The medical community has been doing this for years — predicting the best course of action, based on family history and genetics. Wall Street too has used sophisticated algorithms to predict future market trends that guide high-risk trading decisions. Even some prison systems use the power of prediction to determine which prisoners should be paroled and which should serve out their full term. And no one can forget the use of predictive analytics in baseball, as shown by Brad Pitt in the movie Moneyball.
Everywhere we look, the concept of “predictive analytics” is taking hold and is now becoming the most powerful tool in marketers’ increasingly sophisticated toolboxes. While the idea of predicting customers’ behavior may seem like something out of the Jetsons-era, it is very much a reality today and is dramatically shaping the way marketers engage with their customers. This can be seen in something as seemingly ordinary as Netflix predicting which movies I may like based on what I have watched, or as advanced as Target predicting which of its customers are likely to be pregnant.
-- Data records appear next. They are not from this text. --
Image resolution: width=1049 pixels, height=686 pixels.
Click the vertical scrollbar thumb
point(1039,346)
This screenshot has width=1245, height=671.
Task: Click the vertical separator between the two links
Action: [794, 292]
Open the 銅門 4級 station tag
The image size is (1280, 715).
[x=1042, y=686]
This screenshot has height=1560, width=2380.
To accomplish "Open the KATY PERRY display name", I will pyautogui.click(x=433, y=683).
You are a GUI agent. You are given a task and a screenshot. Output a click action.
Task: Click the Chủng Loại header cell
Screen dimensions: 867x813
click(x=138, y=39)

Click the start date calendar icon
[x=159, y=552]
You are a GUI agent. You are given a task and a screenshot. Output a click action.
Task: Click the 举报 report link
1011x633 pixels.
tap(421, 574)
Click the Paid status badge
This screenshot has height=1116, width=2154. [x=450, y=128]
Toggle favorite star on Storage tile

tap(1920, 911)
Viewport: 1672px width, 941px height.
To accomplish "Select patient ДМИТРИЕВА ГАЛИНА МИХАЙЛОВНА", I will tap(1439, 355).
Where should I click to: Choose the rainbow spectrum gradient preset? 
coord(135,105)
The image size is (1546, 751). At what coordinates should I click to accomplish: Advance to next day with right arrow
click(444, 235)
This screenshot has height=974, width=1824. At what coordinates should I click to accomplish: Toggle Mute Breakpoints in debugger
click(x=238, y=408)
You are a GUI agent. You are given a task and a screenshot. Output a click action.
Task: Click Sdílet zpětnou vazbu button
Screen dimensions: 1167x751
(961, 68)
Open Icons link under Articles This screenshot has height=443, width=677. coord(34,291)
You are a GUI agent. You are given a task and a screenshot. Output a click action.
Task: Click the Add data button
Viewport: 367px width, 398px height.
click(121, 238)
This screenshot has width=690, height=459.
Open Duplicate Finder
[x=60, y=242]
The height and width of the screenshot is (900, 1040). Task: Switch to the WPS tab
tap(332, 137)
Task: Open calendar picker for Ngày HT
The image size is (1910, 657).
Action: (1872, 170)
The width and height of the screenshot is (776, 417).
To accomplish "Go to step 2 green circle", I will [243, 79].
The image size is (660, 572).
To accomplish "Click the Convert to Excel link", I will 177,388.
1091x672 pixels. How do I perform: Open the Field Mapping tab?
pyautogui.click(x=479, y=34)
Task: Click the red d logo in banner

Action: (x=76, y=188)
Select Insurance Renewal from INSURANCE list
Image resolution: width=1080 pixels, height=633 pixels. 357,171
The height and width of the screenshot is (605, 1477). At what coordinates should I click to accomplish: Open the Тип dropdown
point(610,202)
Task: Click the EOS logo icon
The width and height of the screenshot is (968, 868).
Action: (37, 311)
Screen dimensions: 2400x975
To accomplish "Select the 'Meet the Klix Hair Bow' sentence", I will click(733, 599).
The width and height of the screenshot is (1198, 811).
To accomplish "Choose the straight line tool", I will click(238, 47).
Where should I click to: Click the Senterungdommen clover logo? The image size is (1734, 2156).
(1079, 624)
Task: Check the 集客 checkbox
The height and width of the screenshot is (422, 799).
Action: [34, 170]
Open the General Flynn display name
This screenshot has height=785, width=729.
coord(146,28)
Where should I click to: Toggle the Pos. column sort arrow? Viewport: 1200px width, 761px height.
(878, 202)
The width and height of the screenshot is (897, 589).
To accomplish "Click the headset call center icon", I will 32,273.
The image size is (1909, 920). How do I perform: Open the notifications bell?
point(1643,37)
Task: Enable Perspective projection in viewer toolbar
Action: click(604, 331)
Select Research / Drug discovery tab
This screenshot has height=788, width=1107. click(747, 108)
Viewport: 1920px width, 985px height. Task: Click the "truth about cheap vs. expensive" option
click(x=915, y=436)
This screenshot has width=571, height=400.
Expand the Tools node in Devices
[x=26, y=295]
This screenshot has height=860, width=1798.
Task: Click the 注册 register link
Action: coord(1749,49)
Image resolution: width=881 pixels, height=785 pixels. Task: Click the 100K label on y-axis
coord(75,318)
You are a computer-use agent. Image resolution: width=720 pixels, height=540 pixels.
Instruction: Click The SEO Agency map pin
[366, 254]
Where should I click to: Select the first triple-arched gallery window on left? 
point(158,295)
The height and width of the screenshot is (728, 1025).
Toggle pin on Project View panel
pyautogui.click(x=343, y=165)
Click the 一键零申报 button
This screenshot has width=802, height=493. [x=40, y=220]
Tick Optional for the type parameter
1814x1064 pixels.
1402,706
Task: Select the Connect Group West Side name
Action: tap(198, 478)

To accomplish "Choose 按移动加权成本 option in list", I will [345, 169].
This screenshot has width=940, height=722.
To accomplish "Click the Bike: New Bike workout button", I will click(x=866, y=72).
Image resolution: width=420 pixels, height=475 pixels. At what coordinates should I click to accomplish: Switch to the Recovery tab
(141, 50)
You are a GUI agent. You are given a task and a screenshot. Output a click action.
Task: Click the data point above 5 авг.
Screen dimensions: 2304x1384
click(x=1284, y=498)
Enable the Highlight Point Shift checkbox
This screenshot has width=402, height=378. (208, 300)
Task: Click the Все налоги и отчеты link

It’s no secret that brands have been collecting heaps of data on their customers in order to create robust profiles and personalized customer experiences. User profiles allow marketers to segment their audience on the simplest level by: geography, basic demographics and purchase history. Apart from actual sales and general profile data though, marketers – and their data scientists — are now analyzing things like social behavior, the stickiness of certain emails and promotional campaigns, and website activity to build living profiles. Each piece of customer data allows for advanced customer segmentation and goes into the statistical equation that predicts how likely action or inaction is.
By using sophisticated algorithms based on the results of historical and real-time campaigns, marketers can now predict with a high percentage accuracy things like:
- Who will purchase?
- How much are they willing to spend?
- What is the predicted lifetime value (LTV) of new customers?
- What is a customer’s propensity to buy?
- What is a customer’s propensity to engage?
- Who will become a brand advocate and share about their experience on social media channels?
- Who is likely to abandon for a competitor?
- Which offer will resonate most with certain audience segments?
By understanding this, marketers can better allocate resources to target specific groups and, with the most compelling message, drive the most profitable relationship. By harnessing predictive analytics, brands can also understand which customers are worth pursuing and “courting,” and which will not pay off in the long run. As marketing budgets continue to be stretched, this power of prediction will be incredibly essential.
Mobile has changed the ‘digital touchpoint’ landscape. Predictive analytics solutions would not have been as powerful pre-mobile, as the always-addressable customer did not exist. Now, brands need to discover the winning combinations of who to target, when to do it, with what type of message, on what channel – and how to react quickly if the outcome is not as predicted.